WoTized Classics, Third Edition
by Dylanfanatic

 

 

Some of you will remember at least one of these two, but for a new generation of WoTHeads, I proudly present to you some timeless/modern classics that have been WoTized a bit. Enjoy:

The Catcher in the Rye:

The Wheel of Time turns, and Ages come and pass, leaving memories that become legend. Legend fades to myth, and even myth is long forgotten when the Age that gave it birth comes again. In one Age, called the Age of Holden by some, an Age yet to come, an Age long past, a wind was broken in a boarding school. The wind breaking was not the beginning. There are neither beginnings nor endings to the turning of the Wheel of Time. But it was a beginning.

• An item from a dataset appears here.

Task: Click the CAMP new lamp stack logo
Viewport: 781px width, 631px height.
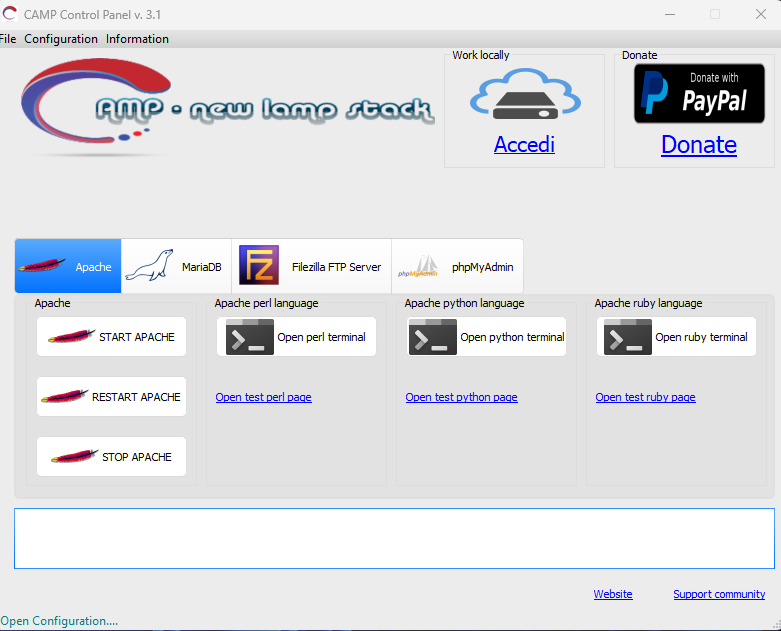Action: click(227, 107)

But if you really want to hear about it, the first thing you'll probably want to know is why I broke that wind. Well, like my birth, my parents, and everything else, it's just David Copperfield kind of crap, but I don't feel like going into it, if you want to know the truth. I'm stuck here in this room, breaking wind all the damn long day. This stuff bores me, and in the second place, my parents would have about two hemorrhages each apiece if I told jacksquat about anything. They're too busy picking out a yellow summer dress for my mom, sequined with pearls and slashed with red silk at the bottom for the company picnic. But they get quite touchy about anything like that, especially my mother. They're nice and all - I'm not saying that, but they're also touchy as hell. You drop a morsel or if a belch escapes, they start sniffing at you. Damn if my father doesn't tug on his beard at me as well. Just as well that I'm here in school, hours away from them.

Run, Spot, Run:

The Wheel of Time turns, and Ages come and pass, leaving memories that become legend. Legend fades to myth, and even myth is long forgotten when the Age that gave it birth comes again. In one Age, called the Age of Spot by some, an Age yet to come, an Age long past, a wind rose in a meadow. The wind was not the beginning. There are neither beginnings nor endings to the turning of the Wheel of Time. But it was a beginning.

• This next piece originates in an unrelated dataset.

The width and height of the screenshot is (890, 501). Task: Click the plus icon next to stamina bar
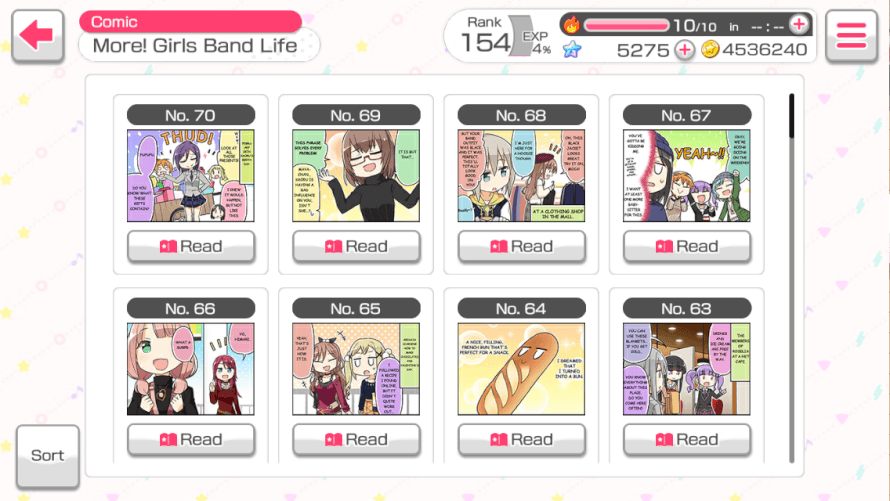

Born among the meadows and fields that covered much of the land, the apple trees in planned rows, the ordered vines leafless till spring, the cold wind blew west, picking up the scent of a three days dead vole as it blew across the prosperous farms dotting the land between the hills and the hollows. The land lay fallow still, waiting for the first warm breath of spring to awaken it to splendor. The men and women were already busy readying for the bounty to come, tilling and sowing as they went. They paid little mind to a seven year old boy with blue silk tights slashed with cream, with a little doublet made of otter skin draped around his left shoulder as if he were a matador in Barcelona. This fair-skinned, red-haired boy, named Johnny by some and the Bullroarer Reborn by others, was the source of many dire prophecies. The Prophecies of the Bullroarer Reborn hinted that in the meadow of Tarmon Gladdens, an event would take place that would rock the world to its very foundations.

That time had now come. His tavern skills had helped him elude the grasp of his enemies, who sought in their nefarious plots, controlled by the one known as the No Bliss, to prevent Johnny, the Bullroarer Reborn, from shattering the bonds of illiteracy for children around the globe. Their efforts had failed and finally, standing at the edge of the Bight, Johnny smelled the foul wind and cried out to his canine companion, Spot:

"Run, Spot, Run!"

And Spot ran like a deer pursued by wolves. As he ran, Johnny's simple words, which had cascaded out of his mouth like the silibent croonings of a siren, were overheard by a Eel hunter, named Jain, who wrote them down in a curious construction of papyrus called, oddly enough, paper. And the legend of Spot and Bullroarer Reborn spread from land to land, until history became legend, legend became myth, and myth became totally forgotten until some other wind arose in a mysterious locale to mark yet another beginning....

The Old Man and the Sea:

The Wheel of Time turns, and Ages come and pass, leaving memories that become legend. Legend fades to myth, and even myth is long forgotten when the Age that gave it birth comes again. In one Age, called the Age of Hemingway by some, an Age yet to come, an Age long past, a wind rose along the shore. The wind was not the beginning. There are neither beginnings nor endings to the turning of the Wheel of Time. But it was a beginning.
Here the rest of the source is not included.